═════ DATA LISTING

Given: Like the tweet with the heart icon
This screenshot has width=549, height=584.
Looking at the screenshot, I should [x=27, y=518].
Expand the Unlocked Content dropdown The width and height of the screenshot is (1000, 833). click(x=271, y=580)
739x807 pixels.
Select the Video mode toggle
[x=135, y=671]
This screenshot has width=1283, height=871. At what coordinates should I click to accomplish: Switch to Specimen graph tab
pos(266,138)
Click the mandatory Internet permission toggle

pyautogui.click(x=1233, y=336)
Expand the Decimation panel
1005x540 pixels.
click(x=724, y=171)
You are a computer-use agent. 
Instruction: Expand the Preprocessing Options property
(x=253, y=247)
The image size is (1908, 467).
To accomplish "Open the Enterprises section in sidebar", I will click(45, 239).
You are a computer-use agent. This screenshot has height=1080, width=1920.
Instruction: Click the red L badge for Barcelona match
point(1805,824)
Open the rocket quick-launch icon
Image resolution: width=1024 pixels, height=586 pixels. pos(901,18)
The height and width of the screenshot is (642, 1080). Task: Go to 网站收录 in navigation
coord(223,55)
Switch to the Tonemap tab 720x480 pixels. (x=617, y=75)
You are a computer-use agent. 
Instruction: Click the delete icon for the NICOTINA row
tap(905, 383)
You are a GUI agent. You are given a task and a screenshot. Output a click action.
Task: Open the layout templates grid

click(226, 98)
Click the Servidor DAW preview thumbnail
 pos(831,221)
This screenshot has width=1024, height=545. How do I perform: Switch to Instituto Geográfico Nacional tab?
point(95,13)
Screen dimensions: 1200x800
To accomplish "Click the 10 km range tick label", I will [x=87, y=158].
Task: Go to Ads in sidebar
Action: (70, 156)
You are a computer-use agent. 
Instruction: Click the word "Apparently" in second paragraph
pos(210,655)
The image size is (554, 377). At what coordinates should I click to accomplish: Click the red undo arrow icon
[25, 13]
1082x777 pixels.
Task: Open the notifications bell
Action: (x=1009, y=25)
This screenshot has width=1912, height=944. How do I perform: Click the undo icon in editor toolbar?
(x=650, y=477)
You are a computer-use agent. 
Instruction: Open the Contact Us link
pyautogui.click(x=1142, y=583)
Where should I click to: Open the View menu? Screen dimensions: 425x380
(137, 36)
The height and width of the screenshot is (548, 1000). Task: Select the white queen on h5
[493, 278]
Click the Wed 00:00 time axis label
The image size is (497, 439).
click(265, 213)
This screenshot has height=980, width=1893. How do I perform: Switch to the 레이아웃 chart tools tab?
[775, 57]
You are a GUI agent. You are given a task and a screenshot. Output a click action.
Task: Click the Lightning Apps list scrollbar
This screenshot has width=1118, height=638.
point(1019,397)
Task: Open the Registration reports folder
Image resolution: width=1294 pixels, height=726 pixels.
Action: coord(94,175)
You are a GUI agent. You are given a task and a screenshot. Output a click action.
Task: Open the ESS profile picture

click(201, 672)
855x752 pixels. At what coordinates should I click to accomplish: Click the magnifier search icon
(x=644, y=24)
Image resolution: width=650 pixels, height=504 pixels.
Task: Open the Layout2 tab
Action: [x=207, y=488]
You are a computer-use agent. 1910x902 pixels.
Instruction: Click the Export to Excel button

══════════

* TO DO:
For every line of the listing, produce an identical copy.

* SOLUTION:
Given: Like the tweet with the heart icon
This screenshot has width=549, height=584.
Looking at the screenshot, I should [x=27, y=518].
Expand the Unlocked Content dropdown The width and height of the screenshot is (1000, 833). click(x=271, y=580)
739x807 pixels.
Select the Video mode toggle
[x=135, y=671]
This screenshot has width=1283, height=871. At what coordinates should I click to accomplish: Switch to Specimen graph tab
pos(266,138)
Click the mandatory Internet permission toggle

pyautogui.click(x=1233, y=336)
Expand the Decimation panel
1005x540 pixels.
click(x=724, y=171)
You are a computer-use agent. 
Instruction: Expand the Preprocessing Options property
(x=253, y=247)
The image size is (1908, 467).
To accomplish "Open the Enterprises section in sidebar", I will click(45, 239).
You are a computer-use agent. This screenshot has height=1080, width=1920.
Instruction: Click the red L badge for Barcelona match
point(1805,824)
Open the rocket quick-launch icon
Image resolution: width=1024 pixels, height=586 pixels. pos(901,18)
The height and width of the screenshot is (642, 1080). Task: Go to 网站收录 in navigation
coord(223,55)
Switch to the Tonemap tab 720x480 pixels. (x=617, y=75)
You are a computer-use agent. 
Instruction: Click the delete icon for the NICOTINA row
tap(905, 383)
You are a GUI agent. You are given a task and a screenshot. Output a click action.
Task: Open the layout templates grid

click(226, 98)
Click the Servidor DAW preview thumbnail
 pos(831,221)
This screenshot has width=1024, height=545. How do I perform: Switch to Instituto Geográfico Nacional tab?
point(95,13)
Screen dimensions: 1200x800
To accomplish "Click the 10 km range tick label", I will [x=87, y=158].
Task: Go to Ads in sidebar
Action: (70, 156)
You are a computer-use agent. 
Instruction: Click the word "Apparently" in second paragraph
pos(210,655)
The image size is (554, 377). At what coordinates should I click to accomplish: Click the red undo arrow icon
[25, 13]
1082x777 pixels.
Task: Open the notifications bell
Action: (x=1009, y=25)
This screenshot has width=1912, height=944. How do I perform: Click the undo icon in editor toolbar?
(x=650, y=477)
You are a computer-use agent. 
Instruction: Open the Contact Us link
pyautogui.click(x=1142, y=583)
Where should I click to: Open the View menu? Screen dimensions: 425x380
(137, 36)
The height and width of the screenshot is (548, 1000). Task: Select the white queen on h5
[493, 278]
Click the Wed 00:00 time axis label
The image size is (497, 439).
click(265, 213)
This screenshot has height=980, width=1893. How do I perform: Switch to the 레이아웃 chart tools tab?
[775, 57]
You are a GUI agent. You are given a task and a screenshot. Output a click action.
Task: Click the Lightning Apps list scrollbar
This screenshot has width=1118, height=638.
point(1019,397)
Task: Open the Registration reports folder
Image resolution: width=1294 pixels, height=726 pixels.
Action: coord(94,175)
You are a GUI agent. You are given a task and a screenshot. Output a click action.
Task: Open the ESS profile picture

click(201, 672)
855x752 pixels. At what coordinates should I click to accomplish: Click the magnifier search icon
(x=644, y=24)
Image resolution: width=650 pixels, height=504 pixels.
Task: Open the Layout2 tab
Action: [x=207, y=488]
You are a computer-use agent. 1910x902 pixels.
Instruction: Click the Export to Excel button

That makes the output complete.